Some thoughts...
From period reports (actually postwar reports-interviews of German officers) when Germany occupied the country they haphazardly gathered all the military equipment of the Czech Army and hastily brought it to Germany (the depots) and it was so chaotically done that they never sorted it all out. Parts were sent without regard to other components, not tagged, not organized in any meaningful way. They apparently were a bit surprised by the windfall and just rushed to remove it to a safe place. Poland was much the same but worse, much was just dumped in piles, some of which barely guarded and much was lost to pilfering and weather. Most rifles probably ended up with minimal alteration as the quality of Czech rifles was equal or superior to German rifles of the period. (they had achieved fully interchangeable parts manufacture, - the Germans never did, though it was much better than the Imperial era... they could have, the Germans had a machine tool industry nearly the equal of America and Britain, not quite perhaps due to the interwar situation, but quite capable of fully interchangeable parts making.)

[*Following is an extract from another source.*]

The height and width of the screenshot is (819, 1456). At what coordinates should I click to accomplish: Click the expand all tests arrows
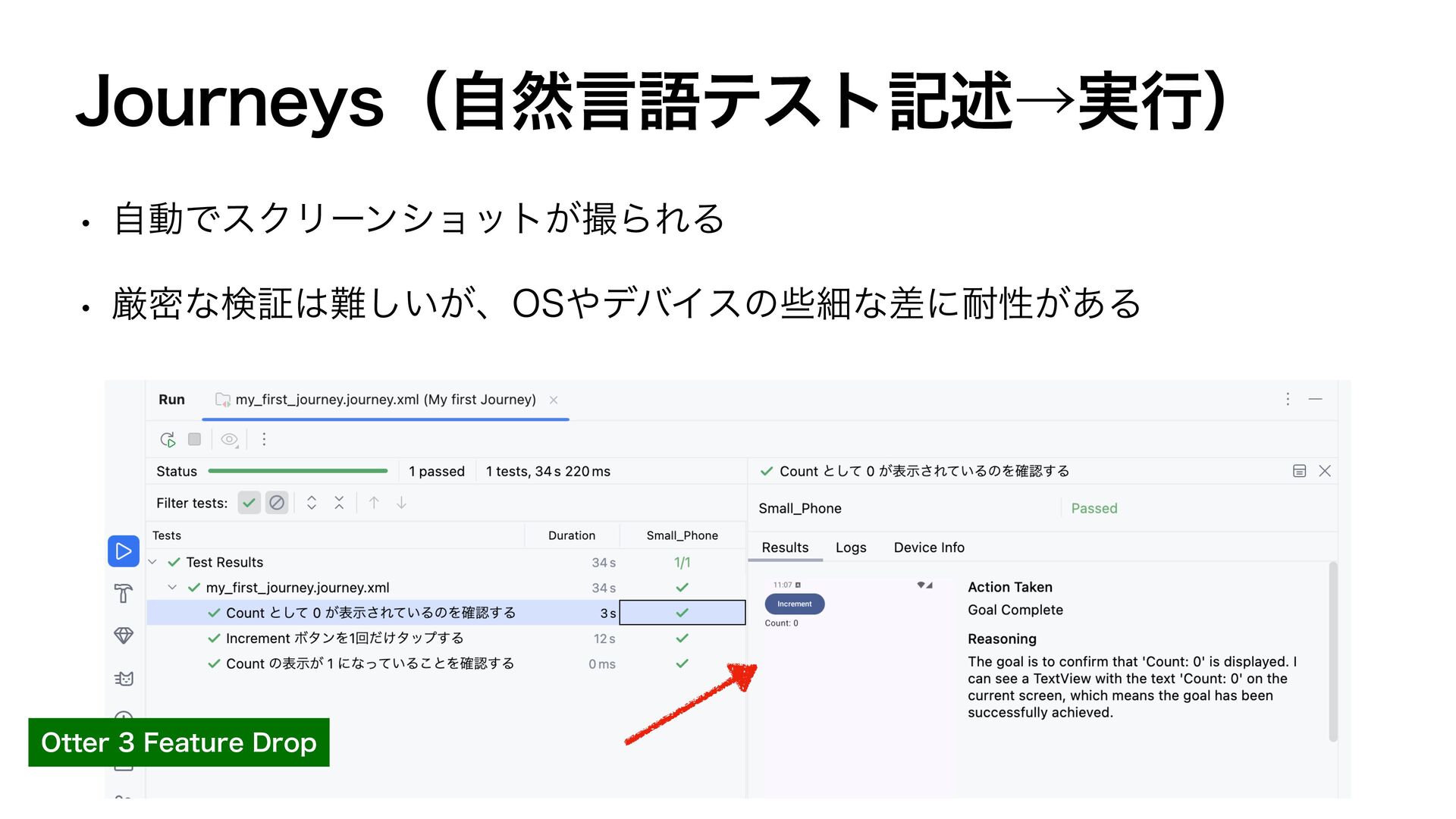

Brünn II (dou) was never property of Slovakia, prior to Munich it was property of the state (70% or so, the rest privately owned- banks mostly, which the Reichswerke quickly bought) and after March 1939 its operations were always directed by the Germans (obviously the workers were mostly Czechs or Slovaks, but they had minimal say and no decision in where the rifles went.. they brag about this in postwar reports, following orders and never offering ideas to improve quality or production. Which I am sure was true... they also speak about the consequences of doing otherwise.).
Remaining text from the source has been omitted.